O Tribunal de Justiça do Estado de Goiás publicou o Decreto Judiciário nº 5.820/2025, que estabelece regras e procedimentos para o controle de acesso, circulação e permanência de pessoas, veículos e bens em todas as unidades do Poder Judiciário goiano. A norma entrou em vigor na data de sua Publicação e tem como objetivo padronizar medidas de segurança institucional, observando o direito de acesso à Justiça.
O decreto define procedimentos de identificação, cadastro, credenciamento e inspeção de segurança nas dependências judiciais e administrativas, incluindo o uso de crachás ou adesivos de identificação e a realização de inspeção por detectores de metais e equipamentos de raio X, respeitadas as exceções previstas em lei e situações específicas de vulnerabilidade.

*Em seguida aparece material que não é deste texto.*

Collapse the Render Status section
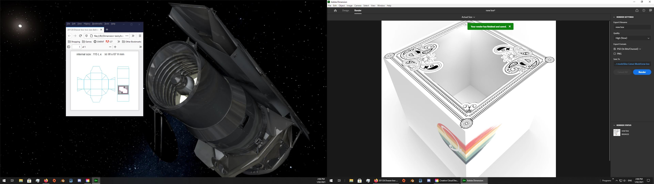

A coordenação e a fiscalização das medidas caberão ao Gabinete Militar do Poder Judiciário (GMPJ/GO), em articulação com a Comissão Permanente de Segurança (CPS). O órgão poderá restringir ou negar o acesso de pessoas que representem risco à integridade das unidades, desde que a decisão seja fundamentada e registrada.
O ato normativo também regulamenta o acesso a áreas classificadas como livres, restritas e sigilosas, estabelece critérios objetivos sobre vestimentas compatíveis com o ambiente forense e disciplina a circulação de bens, materiais e veículos, incluindo regras para o uso de estacionamentos nas unidades judiciais da capital e do interior.
Outro ponto previsto no decreto é o acesso de pessoas armadas. Como regra geral, fica proibido o ingresso armado nas dependências do Judiciário, com exceções para magistrados, membros do Ministério Público, integrantes das forças de segurança e da segurança institucional, desde que devidamente identificados e observados os protocolos definidos pelo Gabinete Militar.
O decreto também fixa normas para a realização de eventos institucionais e para o acesso da imprensa, que dependerá de credenciamento prévio pela Assessoria de Comunicação Social do Tribunal, com comunicação ao Gabinete Militar para a adoção das medidas de segurança necessárias.
Além disso, o texto regulamenta o uso de sistemas de videomonitoramento e controle de acesso, estabelecendo que imagens e registros somente poderão ser fornecidos mediante solicitação formal e para fins administrativos ou judiciais, sendo vedada sua divulgação pública.
Com a nova regulamentação, ficam revogados os Decretos Judiciários nº 2.923/2011 e nº 1.453/2017.